— start of PASSAGE SHOWN —

State Route 66 (SR 66) is a north–south state highway in the northwestern portion of the U.S. state of Ohio.  Its southern terminus is at U.S. Route 36 (US 36) in Piqua, and its northern terminus is at US 20 in Fayette.  South of Defiance it generally follows the route of the former Miami and Erie Canal.

Route description
The portion of SR 66 between Washington Avenue in Piqua and the Miami/Shelby County line is designated as the "Cpl. Samuel F. Pearson Memorial Highway", in honor of a Piqua High School graduate who was killed at Camp Victory in Baghdad, Iraq, while serving in the Army Reserve, on October 10, 2007.

History

1924 – Original route established.  Originally routed from Piqua to the Michigan state line  north of Fayette.
1931 – Truncated at Fayette; U.S. Route 127 replaced the route’s alignment from Fayette to the Michigan state line.

— end of PASSAGE SHOWN —
— start of DATA BLOCK —

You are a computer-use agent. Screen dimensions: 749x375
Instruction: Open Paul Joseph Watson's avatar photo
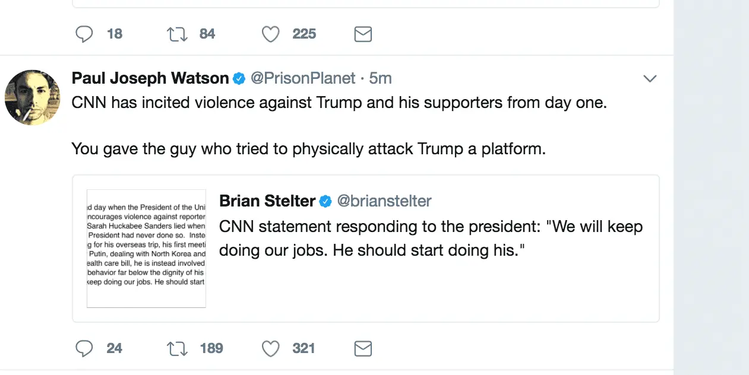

— end of DATA BLOCK —

▶ _SHORT TASK 1_:
In the State Route 66 text, in what year was the route truncated at Fayette?
▶ _SHORT TASK 2_:
Return the State Route 66 text from "State Route 66" to "and Erie Canal.", copied without any change.
The lines after the State Route 66 text are separate material, independent of that text.

▶ _TASK SOLUTION 1_:
1931

▶ _TASK SOLUTION 2_:
State Route 66 (SR 66) is a north–south state highway in the northwestern portion of the U.S. state of Ohio.  Its southern terminus is at U.S. Route 36 (US 36) in Piqua, and its northern terminus is at US 20 in Fayette.  South of Defiance it generally follows the route of the former Miami and Erie Canal.